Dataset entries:
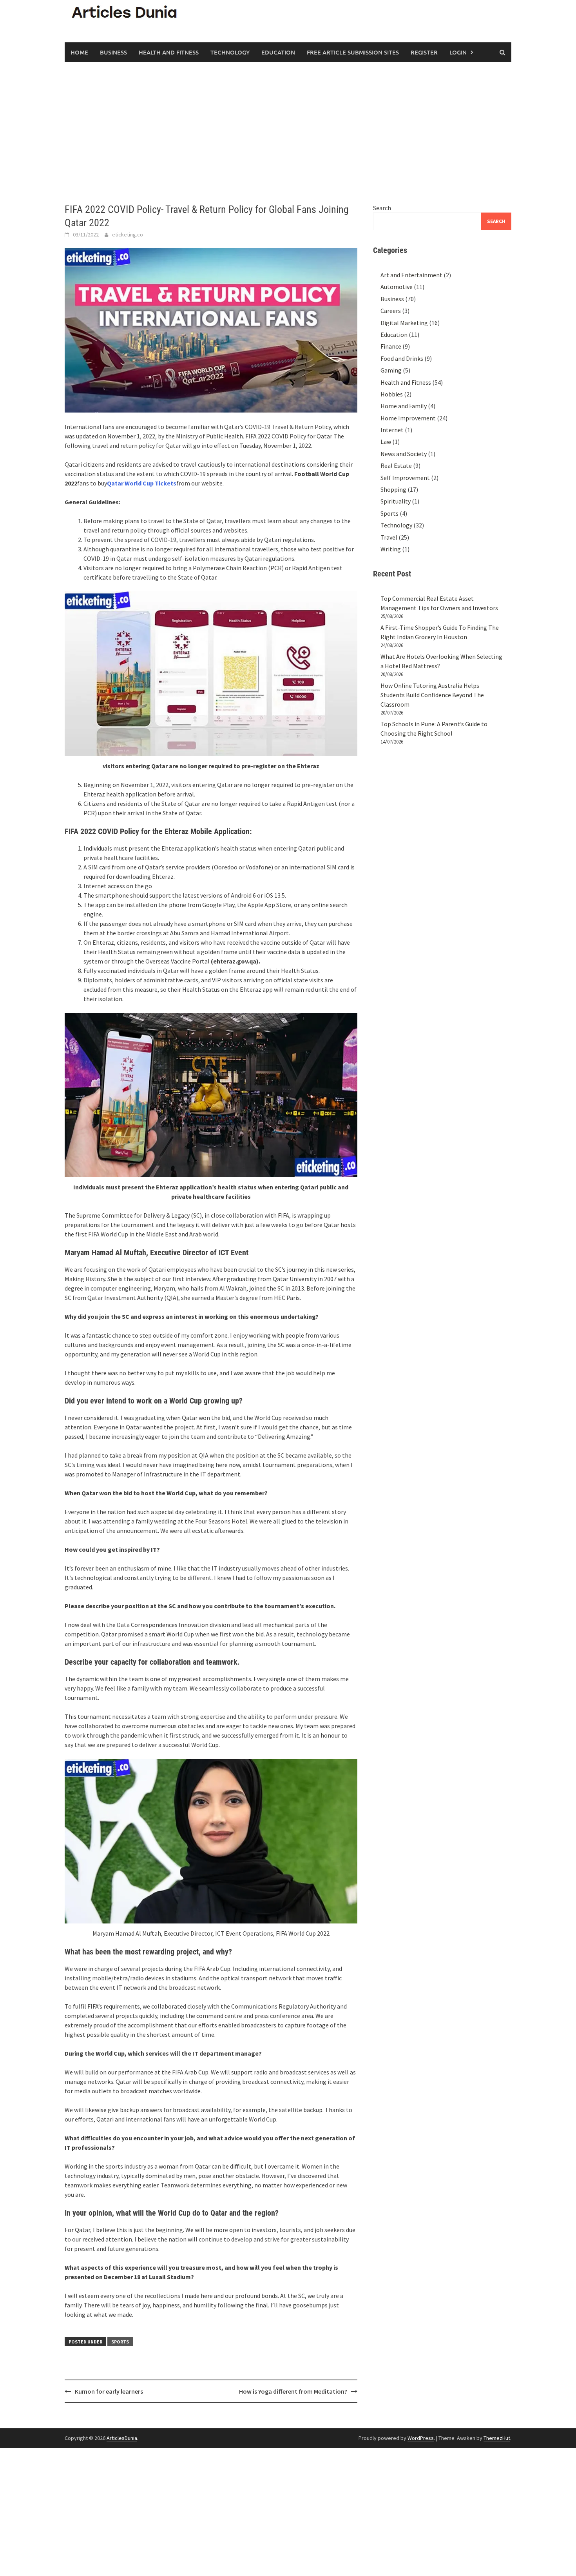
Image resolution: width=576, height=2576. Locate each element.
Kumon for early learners (109, 2391)
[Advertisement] (288, 132)
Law (385, 441)
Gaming (391, 370)
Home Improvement (408, 418)
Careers (390, 311)
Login (458, 52)
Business (113, 52)
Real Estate (396, 465)
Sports (120, 2342)
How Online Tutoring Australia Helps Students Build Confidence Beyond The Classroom (432, 695)
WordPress (421, 2437)
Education (278, 52)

- About this task -
Your answer should consist only of the lines from the one with "Sports (120, 2342)" through the end of the data above, reproduced exactly.

- Output for this task -
Sports (120, 2342)
How Online Tutoring Australia Helps Students Build Confidence Beyond The Classroom (432, 695)
WordPress (421, 2437)
Education (278, 52)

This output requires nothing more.